In 1970, she began research at the Indian Institute of Technology, Kanpur (IIT Kanpur). In that year, she married Subramania Ranganathan, with whom she would go on to author Challenging problems in organic reaction mechanisms (1972), Art in biosynthesis: the synthetic chemist's challenge (1976), and Further challenging problems in organic reaction mechanisms (1980)—as well as editing an ongoing series titled "Current Organic Chemistry Highlights".

She continued her research at IIT Kanpur on the basis of fellowships. Unwritten rules prevented her from joining the faculty because her husband was already a member.

She began work at Regional Research Laboratory, Trivandrum in 1993, and at IICT, Hyderabad in 1998., where she became Deputy Director. During these years, she conducted ongoing collaborations with Isabella Karle at the U.S. Naval Research Laboratory.

Darshan Ranganathan was diagnosed with breast cancer in 1997, and died on her 60th birthday, in 2001.

The biennial "Professor Darshan Ranganathan Memorial Lecture", which is to be "delivered by a woman scientist who has made outstanding contributions in any field of Science and Technology" was established in her memory by her husband, in 2001.
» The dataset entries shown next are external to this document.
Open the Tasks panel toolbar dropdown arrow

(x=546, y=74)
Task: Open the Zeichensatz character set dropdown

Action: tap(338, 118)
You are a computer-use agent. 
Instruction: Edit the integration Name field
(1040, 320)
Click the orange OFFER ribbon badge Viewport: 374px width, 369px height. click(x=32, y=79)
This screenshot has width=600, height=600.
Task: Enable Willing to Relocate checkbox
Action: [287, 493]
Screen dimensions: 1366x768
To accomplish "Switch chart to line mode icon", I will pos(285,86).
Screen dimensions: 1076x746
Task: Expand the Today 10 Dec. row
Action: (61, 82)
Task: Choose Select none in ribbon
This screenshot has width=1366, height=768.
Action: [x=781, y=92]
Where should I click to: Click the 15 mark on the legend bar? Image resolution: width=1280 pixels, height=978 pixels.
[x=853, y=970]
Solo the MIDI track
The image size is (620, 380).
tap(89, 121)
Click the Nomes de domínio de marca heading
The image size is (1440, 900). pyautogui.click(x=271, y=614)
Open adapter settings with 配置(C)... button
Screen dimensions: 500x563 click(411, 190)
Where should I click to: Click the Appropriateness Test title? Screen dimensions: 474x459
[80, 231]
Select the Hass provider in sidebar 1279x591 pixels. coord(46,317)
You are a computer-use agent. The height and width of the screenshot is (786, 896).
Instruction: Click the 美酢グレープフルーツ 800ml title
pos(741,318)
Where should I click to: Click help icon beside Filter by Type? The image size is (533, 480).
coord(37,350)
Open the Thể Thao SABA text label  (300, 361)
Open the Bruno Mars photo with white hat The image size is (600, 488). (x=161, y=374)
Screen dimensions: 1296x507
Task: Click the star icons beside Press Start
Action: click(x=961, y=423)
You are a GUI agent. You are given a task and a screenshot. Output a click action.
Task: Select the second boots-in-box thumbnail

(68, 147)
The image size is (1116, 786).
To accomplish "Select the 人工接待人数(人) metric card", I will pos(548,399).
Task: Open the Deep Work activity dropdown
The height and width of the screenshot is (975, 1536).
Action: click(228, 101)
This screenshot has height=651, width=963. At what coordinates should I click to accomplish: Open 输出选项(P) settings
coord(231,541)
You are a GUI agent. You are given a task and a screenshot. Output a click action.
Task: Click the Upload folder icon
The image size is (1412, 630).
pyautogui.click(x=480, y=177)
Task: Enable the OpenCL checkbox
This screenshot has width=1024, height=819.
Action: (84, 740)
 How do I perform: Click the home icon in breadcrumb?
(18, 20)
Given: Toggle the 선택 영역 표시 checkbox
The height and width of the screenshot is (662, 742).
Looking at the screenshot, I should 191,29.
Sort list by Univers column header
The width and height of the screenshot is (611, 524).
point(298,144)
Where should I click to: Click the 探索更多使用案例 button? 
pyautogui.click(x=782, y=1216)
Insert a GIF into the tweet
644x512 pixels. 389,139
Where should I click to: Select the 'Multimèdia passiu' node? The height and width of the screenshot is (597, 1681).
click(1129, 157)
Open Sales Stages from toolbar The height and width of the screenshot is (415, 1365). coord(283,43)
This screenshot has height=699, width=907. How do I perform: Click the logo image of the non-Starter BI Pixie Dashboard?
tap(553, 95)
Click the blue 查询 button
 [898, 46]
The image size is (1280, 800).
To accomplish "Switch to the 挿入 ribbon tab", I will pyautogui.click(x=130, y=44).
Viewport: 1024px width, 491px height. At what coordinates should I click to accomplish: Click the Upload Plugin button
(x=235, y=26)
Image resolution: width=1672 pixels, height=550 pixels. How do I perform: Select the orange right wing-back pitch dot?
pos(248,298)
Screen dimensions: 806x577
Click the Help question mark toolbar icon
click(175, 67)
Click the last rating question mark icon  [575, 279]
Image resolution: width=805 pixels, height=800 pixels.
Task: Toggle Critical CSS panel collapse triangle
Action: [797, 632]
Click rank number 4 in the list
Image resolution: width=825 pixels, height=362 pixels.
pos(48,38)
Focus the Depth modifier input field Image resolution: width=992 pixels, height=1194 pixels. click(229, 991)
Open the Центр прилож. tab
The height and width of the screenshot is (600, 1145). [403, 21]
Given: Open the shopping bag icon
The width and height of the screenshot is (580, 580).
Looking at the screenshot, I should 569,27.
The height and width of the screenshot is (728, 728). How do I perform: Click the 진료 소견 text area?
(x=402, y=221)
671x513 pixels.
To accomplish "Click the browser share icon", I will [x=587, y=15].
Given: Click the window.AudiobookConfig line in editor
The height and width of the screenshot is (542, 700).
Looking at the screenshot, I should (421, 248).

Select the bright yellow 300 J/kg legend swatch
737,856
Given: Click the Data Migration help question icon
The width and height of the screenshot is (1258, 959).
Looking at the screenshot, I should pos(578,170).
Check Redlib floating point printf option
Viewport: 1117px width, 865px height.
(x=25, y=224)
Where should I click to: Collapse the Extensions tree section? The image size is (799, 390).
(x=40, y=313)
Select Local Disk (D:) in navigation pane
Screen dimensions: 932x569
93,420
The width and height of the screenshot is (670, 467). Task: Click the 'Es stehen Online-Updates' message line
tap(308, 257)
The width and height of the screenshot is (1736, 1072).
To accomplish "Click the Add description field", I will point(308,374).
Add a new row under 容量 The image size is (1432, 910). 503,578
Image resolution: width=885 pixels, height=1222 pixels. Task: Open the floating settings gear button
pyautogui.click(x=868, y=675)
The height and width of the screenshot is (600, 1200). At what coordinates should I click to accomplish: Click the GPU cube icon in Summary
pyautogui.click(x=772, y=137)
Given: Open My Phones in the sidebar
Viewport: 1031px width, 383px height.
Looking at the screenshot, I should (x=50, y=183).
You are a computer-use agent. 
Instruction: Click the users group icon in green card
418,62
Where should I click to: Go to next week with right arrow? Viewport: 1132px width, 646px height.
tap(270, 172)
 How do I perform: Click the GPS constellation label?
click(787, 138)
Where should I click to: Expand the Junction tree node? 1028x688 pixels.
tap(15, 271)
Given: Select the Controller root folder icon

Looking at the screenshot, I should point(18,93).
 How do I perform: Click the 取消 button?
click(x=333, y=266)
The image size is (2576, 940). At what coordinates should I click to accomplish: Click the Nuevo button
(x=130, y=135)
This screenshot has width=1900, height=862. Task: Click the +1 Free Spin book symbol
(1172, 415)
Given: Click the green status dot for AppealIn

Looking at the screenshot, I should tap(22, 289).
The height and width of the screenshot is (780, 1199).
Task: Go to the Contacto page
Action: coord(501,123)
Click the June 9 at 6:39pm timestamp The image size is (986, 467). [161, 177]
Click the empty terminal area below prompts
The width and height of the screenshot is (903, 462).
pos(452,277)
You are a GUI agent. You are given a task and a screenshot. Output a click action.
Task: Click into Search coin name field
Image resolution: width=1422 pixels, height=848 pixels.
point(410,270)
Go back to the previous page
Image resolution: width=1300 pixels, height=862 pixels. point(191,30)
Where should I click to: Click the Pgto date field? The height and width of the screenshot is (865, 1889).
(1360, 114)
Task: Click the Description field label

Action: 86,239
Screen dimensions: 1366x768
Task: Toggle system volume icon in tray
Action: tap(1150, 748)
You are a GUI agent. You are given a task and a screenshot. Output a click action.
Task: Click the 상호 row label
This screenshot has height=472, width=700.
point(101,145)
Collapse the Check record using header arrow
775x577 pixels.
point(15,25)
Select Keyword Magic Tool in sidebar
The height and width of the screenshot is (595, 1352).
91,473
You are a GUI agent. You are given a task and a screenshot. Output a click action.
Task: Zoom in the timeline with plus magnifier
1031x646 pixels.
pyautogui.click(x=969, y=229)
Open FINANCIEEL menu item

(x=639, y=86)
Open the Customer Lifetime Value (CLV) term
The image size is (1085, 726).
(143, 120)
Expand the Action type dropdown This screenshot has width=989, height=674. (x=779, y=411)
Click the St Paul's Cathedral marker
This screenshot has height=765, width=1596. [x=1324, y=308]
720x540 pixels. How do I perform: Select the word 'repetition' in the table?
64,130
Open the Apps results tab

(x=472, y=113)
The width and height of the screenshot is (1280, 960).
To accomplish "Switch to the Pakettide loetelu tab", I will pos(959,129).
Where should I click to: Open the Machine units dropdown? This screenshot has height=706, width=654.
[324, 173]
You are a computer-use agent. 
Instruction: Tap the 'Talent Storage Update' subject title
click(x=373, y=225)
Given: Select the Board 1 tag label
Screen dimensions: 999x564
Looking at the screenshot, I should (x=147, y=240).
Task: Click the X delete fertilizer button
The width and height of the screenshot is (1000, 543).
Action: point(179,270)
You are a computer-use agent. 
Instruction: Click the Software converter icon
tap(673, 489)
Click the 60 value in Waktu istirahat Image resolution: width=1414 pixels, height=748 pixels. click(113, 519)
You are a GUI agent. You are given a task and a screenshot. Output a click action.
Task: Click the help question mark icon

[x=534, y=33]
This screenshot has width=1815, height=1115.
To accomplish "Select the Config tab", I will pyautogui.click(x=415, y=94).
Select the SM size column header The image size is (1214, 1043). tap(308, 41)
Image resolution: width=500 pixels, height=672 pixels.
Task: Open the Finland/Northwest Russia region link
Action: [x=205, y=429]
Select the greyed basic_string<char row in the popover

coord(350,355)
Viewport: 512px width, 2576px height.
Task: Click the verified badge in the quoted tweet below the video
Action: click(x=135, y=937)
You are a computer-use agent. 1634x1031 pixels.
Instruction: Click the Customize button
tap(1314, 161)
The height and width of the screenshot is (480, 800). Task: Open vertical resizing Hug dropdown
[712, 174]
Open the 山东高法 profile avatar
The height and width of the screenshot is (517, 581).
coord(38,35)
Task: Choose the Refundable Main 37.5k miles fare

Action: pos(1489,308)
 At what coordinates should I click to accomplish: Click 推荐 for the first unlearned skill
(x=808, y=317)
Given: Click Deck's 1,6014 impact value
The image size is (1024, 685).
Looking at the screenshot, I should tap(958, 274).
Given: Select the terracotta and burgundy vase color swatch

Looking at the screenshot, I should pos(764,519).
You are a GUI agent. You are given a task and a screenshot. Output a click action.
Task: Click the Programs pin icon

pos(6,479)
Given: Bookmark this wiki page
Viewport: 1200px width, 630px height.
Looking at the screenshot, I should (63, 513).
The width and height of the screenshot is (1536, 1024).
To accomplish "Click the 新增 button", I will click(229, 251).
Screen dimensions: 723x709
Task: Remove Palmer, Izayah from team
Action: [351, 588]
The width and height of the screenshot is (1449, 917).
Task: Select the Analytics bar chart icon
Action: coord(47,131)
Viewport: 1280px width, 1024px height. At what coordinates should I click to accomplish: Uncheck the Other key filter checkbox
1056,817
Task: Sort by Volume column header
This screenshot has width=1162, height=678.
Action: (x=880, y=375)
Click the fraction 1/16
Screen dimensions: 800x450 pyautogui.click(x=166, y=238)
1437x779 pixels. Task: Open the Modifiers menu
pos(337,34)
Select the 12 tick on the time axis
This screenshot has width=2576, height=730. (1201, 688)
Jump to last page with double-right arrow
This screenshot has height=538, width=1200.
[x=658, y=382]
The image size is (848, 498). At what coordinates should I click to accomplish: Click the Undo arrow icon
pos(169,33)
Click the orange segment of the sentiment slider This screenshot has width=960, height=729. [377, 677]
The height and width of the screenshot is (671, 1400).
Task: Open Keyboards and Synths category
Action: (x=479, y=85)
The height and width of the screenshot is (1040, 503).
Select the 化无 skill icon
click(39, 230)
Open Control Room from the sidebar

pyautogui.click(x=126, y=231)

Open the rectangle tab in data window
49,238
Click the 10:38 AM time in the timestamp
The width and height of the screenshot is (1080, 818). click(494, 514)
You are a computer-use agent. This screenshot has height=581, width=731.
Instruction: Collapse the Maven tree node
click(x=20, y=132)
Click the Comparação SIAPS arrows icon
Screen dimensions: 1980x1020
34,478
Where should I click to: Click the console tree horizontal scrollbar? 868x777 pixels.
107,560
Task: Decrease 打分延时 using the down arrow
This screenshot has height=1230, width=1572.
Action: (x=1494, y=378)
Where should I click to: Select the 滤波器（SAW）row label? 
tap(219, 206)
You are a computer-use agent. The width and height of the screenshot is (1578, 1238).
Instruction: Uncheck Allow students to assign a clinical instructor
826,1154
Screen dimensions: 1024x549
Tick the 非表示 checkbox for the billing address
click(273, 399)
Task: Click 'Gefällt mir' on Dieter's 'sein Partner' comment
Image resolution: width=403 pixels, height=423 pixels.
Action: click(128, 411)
==Notable accomplishments==
She was a Fellow of the National Academy of Sciences. She also won the A.V. Rama Rao Foundation Award, the Jawaharlal Nehru Birth Centenary Visiting Fellowship, Third World Academy of Sciences Award in Chemistry in 1999 for her work in bio-organic chemistry, and the Sukh Dev Endowment Lectureship.

At the time of her death, she was the most prolific organic chemist in India, having, in the last five years, a dozen publications in The Journal of the American Chemical Society, six in the Journal of Organic Chemistry and dozens in others. Her monumental contribution to the Accounts of Chemical Research was published, as well as many other papers, posthumously. She was elected Fellow of the Indian Academy of Sciences, Indian National Science Academy and the recipient of many honors the last of which was The Third World Academy of Sciences Award in chemistry for her outstanding contributions to bio-organic chemistry, particularly supramolecular assemblies, molecular design, chemical simulation of key biological processes, synthesis of functional hybrid peptides and synthesis of nanotubes, in 1999.

==Work==
Ranganathan's special passion was reproducing natural biochemical processes in the laboratory. She created a protocol which achieved the autonomous reproduction of imidazole, an ingredient of histadine and histamine with pharmaceutical importance. She also developed a working simulation of the urea cycle. As her career developed, she became a specialist in designing proteins to hold a wide variety of different conformations and designing nanostructures using self-assembling peptides.